- **Source data**:
══════════

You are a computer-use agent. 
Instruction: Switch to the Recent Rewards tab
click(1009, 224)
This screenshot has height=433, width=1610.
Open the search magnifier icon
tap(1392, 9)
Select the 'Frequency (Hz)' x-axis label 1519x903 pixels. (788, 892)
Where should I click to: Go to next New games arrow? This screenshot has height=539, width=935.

══════════

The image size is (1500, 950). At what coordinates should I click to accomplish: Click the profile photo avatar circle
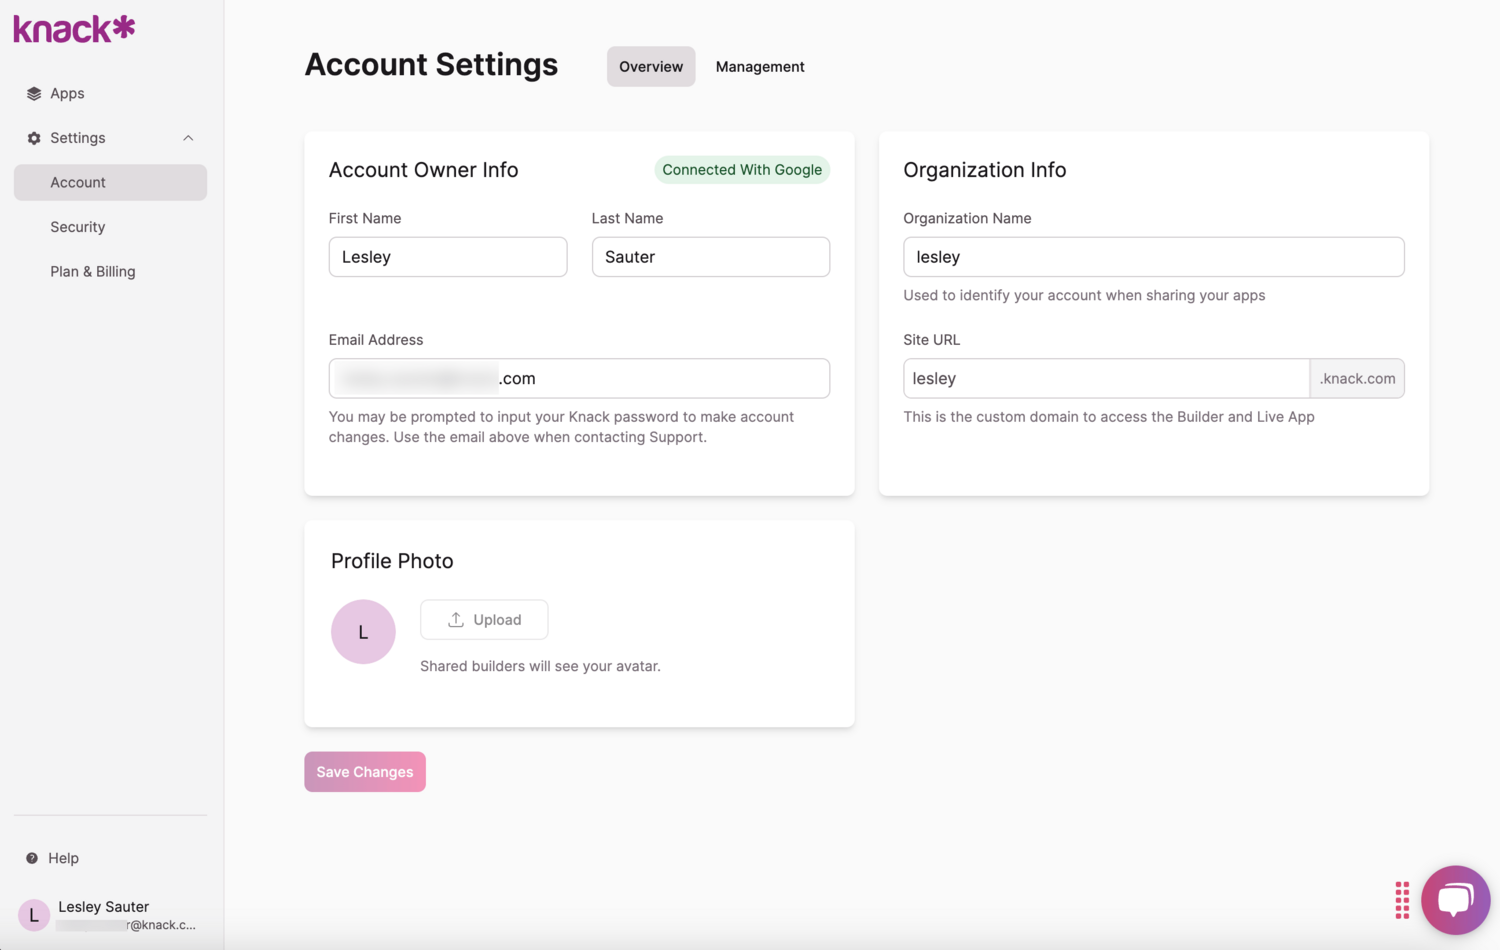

══════════

- **Work task**: Your answer should consist only of the lines above between the line holding "Select the 'Frequency" and the line holding "Where should I", inclusive, each transcribed exactly.

- **Task result**:
Select the 'Frequency (Hz)' x-axis label 1519x903 pixels. (788, 892)
Where should I click to: Go to next New games arrow? This screenshot has height=539, width=935.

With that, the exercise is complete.